**Directions**: "Task: Click the History" appears in one line of the records below. Output that line and each one after it, exactly, through the last line.

--- Data for this task Enclosed Below ---

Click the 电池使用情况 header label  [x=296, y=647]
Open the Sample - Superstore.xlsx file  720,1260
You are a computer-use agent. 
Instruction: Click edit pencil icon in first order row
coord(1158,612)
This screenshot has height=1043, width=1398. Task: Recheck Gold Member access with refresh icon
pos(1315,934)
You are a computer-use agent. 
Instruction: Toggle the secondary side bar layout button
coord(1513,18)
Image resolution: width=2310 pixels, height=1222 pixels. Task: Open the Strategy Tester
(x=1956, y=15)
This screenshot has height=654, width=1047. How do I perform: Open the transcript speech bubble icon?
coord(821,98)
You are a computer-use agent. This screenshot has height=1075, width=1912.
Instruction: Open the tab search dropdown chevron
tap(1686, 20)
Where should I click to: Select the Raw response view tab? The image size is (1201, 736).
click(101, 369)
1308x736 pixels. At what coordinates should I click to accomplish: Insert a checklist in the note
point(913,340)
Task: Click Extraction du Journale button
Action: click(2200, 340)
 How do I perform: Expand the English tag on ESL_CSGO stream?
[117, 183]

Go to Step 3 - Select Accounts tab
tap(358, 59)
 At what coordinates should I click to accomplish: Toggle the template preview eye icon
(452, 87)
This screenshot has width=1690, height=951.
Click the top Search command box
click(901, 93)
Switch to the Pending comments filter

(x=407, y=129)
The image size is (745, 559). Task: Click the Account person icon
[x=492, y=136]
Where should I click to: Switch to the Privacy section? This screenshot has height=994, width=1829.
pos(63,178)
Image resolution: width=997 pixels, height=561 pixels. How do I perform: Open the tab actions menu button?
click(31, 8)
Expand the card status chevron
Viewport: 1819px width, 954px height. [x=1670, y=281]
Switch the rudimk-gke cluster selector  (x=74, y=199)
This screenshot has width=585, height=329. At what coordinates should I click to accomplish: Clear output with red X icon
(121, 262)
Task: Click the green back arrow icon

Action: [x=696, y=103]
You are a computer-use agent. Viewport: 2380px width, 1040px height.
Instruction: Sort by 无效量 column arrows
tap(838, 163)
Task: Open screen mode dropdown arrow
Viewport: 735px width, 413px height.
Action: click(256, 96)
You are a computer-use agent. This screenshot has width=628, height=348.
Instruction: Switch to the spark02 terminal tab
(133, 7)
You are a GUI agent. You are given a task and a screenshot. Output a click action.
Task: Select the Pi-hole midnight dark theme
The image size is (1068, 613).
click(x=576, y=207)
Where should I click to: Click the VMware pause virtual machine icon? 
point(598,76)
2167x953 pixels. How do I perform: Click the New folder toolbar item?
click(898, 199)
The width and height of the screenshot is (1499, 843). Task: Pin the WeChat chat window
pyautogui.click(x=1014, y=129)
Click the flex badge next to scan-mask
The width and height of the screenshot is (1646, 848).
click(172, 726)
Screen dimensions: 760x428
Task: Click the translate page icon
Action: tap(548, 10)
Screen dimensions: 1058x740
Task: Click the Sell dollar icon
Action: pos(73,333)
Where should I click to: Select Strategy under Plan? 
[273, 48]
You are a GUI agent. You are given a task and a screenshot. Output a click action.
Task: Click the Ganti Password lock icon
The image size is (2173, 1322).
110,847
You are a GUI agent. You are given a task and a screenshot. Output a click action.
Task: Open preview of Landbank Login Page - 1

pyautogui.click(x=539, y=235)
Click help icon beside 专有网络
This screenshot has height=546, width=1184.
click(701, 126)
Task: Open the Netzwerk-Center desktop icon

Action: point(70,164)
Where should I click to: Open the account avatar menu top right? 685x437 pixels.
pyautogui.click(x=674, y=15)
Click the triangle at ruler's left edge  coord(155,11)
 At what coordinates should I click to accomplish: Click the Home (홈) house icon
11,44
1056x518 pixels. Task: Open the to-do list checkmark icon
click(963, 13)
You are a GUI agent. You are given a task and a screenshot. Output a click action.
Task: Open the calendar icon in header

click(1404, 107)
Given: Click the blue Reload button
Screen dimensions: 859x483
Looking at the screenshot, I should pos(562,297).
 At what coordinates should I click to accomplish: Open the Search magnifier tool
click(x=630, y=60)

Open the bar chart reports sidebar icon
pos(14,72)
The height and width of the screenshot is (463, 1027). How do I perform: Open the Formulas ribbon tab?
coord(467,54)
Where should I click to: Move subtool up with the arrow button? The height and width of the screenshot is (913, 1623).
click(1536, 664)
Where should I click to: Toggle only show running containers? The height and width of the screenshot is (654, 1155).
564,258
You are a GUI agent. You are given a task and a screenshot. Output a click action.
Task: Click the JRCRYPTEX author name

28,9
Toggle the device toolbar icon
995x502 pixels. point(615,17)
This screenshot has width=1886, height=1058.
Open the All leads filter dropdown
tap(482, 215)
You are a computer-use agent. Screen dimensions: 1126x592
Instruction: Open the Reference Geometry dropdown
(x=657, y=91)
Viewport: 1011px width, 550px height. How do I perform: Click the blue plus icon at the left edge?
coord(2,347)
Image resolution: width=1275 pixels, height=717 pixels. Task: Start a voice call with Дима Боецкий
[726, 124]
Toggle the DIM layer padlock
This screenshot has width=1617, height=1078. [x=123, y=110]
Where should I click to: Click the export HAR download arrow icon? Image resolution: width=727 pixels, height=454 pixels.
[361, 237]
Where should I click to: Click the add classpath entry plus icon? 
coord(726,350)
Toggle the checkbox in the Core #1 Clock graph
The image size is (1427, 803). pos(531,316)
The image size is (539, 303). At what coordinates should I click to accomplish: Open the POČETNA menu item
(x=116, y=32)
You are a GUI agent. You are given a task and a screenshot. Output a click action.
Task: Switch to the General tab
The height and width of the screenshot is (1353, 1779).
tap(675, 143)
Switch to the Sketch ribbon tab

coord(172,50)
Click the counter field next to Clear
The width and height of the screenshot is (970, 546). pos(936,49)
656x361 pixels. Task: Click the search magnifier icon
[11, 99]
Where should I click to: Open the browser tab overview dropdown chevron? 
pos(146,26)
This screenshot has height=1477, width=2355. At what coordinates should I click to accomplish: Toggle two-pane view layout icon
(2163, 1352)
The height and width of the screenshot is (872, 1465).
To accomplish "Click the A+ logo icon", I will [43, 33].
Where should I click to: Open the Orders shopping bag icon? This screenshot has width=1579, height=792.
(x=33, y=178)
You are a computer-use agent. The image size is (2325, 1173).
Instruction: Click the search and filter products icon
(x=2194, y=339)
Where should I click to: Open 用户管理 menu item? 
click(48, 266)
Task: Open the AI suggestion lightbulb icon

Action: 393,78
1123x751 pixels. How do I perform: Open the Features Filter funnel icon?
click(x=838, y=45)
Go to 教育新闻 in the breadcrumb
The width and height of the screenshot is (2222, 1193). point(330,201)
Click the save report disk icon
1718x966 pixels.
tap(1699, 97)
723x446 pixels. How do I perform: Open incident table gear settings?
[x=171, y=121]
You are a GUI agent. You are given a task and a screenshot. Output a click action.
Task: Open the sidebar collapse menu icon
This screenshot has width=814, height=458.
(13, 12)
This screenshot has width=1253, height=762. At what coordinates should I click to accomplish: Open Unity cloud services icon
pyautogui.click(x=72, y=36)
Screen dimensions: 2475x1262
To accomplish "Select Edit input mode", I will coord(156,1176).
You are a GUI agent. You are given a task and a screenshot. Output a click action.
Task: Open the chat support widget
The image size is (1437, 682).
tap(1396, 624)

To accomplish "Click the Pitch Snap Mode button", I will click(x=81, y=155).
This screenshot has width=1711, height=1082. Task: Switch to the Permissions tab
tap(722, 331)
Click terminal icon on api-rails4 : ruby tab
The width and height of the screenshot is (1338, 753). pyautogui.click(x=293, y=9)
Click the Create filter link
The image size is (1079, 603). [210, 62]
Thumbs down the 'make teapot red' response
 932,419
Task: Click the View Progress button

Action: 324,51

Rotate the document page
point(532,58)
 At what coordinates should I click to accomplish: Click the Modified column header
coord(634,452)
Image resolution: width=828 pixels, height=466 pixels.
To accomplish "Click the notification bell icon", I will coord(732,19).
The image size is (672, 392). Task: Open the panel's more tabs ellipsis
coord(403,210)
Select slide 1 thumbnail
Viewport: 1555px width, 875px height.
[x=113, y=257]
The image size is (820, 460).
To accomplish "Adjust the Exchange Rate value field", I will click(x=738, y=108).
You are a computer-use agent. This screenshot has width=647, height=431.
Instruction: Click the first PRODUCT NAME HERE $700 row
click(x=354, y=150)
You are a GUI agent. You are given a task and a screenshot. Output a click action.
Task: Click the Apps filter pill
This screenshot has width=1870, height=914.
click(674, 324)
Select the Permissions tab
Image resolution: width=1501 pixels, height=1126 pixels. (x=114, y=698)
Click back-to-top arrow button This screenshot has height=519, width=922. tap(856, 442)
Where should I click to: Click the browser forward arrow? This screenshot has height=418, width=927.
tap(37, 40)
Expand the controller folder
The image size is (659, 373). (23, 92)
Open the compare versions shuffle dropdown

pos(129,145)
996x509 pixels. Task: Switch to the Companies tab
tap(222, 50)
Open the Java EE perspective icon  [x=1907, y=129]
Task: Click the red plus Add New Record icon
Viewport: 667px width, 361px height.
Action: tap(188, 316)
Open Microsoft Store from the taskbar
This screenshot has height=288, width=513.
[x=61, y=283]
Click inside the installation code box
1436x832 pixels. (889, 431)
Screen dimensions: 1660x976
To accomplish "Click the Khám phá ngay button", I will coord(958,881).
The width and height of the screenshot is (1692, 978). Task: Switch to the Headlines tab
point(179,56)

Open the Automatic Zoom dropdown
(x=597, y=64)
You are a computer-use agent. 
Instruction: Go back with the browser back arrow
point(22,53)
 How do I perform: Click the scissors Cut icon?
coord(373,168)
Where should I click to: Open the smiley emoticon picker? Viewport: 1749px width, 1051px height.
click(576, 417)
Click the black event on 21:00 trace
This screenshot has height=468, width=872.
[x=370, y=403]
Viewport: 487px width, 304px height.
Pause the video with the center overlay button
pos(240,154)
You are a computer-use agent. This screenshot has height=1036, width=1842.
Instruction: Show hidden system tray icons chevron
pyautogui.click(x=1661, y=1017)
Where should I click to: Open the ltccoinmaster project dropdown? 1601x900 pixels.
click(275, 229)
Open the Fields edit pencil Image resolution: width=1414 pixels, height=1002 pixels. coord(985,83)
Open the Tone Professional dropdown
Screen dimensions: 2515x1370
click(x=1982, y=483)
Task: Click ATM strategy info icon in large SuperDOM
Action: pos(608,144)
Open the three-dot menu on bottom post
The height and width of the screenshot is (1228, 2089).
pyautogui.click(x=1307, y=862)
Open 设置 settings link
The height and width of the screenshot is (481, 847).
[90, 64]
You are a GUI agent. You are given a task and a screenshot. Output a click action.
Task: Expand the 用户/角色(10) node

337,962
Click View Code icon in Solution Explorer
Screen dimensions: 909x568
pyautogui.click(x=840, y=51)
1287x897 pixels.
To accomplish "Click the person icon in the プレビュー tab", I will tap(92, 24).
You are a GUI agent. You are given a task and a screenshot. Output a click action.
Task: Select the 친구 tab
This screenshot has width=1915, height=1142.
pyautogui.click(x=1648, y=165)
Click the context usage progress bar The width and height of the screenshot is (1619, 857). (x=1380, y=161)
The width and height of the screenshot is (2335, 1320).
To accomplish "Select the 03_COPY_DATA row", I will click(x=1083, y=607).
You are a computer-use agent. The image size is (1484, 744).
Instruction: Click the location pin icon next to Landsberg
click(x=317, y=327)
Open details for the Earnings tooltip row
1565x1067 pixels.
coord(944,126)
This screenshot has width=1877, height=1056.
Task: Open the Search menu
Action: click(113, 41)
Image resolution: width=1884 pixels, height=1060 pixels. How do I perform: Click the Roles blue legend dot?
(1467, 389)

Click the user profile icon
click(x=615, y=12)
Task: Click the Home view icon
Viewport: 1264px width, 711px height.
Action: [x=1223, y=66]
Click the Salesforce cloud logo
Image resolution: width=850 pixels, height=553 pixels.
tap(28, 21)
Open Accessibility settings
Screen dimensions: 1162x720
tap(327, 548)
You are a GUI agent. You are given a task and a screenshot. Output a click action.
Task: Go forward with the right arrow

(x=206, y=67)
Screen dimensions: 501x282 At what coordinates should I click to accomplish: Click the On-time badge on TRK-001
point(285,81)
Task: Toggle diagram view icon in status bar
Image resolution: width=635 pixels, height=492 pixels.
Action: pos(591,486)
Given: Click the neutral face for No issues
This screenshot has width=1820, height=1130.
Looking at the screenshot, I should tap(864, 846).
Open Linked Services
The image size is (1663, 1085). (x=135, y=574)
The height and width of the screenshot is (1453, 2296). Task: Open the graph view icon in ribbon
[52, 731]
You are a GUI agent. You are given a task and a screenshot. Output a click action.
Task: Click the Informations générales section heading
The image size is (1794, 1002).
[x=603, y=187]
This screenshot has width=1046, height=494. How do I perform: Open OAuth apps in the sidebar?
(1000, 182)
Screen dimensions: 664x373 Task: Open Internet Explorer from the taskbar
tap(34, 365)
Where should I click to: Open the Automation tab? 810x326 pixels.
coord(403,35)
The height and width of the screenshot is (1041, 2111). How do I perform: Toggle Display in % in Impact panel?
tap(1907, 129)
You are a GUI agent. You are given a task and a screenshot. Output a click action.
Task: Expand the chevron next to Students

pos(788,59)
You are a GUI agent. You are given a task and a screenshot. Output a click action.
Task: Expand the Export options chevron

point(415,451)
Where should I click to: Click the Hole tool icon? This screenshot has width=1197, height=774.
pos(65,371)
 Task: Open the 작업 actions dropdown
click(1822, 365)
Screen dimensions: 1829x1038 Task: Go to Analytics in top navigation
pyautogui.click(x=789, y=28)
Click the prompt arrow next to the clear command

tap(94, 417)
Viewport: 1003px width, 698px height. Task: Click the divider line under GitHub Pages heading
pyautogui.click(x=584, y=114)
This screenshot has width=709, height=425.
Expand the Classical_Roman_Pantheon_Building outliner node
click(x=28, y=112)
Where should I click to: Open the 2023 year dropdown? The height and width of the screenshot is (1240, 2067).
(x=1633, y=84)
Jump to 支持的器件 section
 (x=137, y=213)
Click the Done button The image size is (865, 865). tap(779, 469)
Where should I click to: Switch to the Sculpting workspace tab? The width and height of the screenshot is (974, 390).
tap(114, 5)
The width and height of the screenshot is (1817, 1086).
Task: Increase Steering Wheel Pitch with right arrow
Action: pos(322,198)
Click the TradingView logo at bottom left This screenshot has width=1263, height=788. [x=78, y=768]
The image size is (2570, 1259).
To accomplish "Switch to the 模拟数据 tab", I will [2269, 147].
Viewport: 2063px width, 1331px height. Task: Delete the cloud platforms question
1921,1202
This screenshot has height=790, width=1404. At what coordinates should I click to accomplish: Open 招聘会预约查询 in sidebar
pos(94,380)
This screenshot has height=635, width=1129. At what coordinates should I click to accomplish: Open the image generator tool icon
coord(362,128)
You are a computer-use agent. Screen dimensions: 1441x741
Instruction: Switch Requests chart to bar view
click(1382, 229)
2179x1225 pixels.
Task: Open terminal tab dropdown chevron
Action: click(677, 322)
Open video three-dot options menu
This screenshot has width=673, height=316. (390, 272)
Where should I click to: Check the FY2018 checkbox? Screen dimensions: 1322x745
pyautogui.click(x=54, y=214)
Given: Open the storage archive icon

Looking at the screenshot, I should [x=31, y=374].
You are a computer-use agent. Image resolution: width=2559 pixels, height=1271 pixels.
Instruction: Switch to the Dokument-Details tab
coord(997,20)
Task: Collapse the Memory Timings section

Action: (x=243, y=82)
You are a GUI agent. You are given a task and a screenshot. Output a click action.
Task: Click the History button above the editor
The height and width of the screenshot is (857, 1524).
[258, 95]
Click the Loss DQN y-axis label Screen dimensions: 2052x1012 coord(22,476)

--- End of Enclosed Data for this task ---

**Output**:
Task: Click the History button above the editor
The height and width of the screenshot is (857, 1524).
[258, 95]
Click the Loss DQN y-axis label Screen dimensions: 2052x1012 coord(22,476)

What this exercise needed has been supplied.